Trade:
Senior trade officials from the Trump administration concluded their meetings with Chinese counterparts without any formal announcements.
A team that included US commerce secretary Wilbur Ross, treasury secretary Steven Mnuchin and trade representative Robert Lighthizer demanded a $200bn reduction in the Chinese trade surplus, lower tariffs and an end to high tech sector subsidies to Chinese firms, according to media reports.
They do not appear to have got very far, but Chinese state media noted there had been some points of agreement — even if some of that was simply agreeing to disagree.

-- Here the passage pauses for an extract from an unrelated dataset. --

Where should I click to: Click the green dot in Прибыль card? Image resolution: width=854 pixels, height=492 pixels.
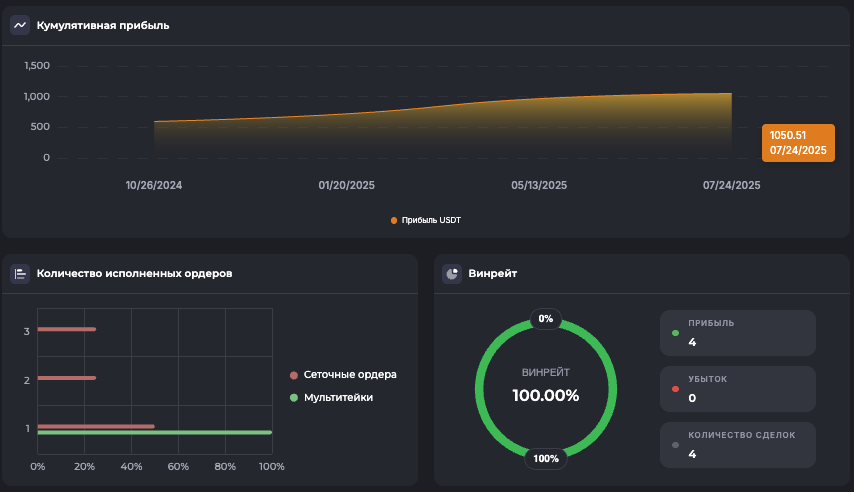tap(675, 333)
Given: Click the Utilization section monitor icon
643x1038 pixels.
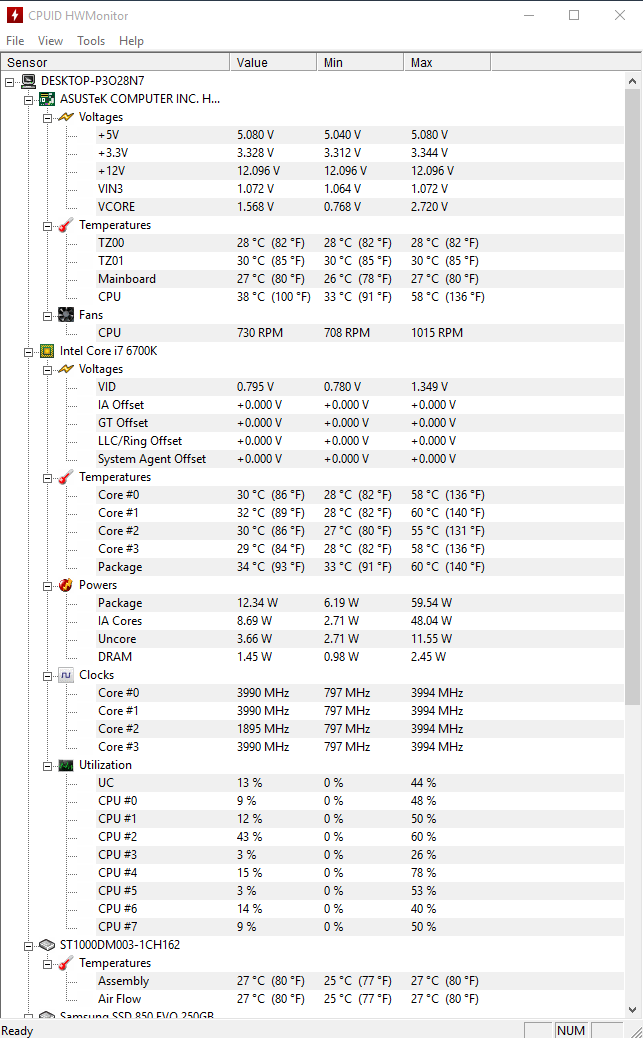Looking at the screenshot, I should pos(66,765).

"The two sides had a thorough exchange of views on issues including increasing U.S. exports to China, bilateral service trade, two-way investment, protection of intellectual property rights, as well as resolving tariff and non-tariff issues, reaching consensus in some areas," one Xinhua article noted. "Both sides recognized that given that considerable differences still exist on some issues, continued hard work is required for more progress."
The US trade delegation will seek Donald Trump’s decision on the next steps, the White House statement concluded. The delegation returned to Washington DC on Saturday.
Trump welcomed the team's return with a customary tweet on May 5: "We will be meeting tomorrow to determine the results, but it is hard for China in that they have become very spoiled with U.S. trade wins!"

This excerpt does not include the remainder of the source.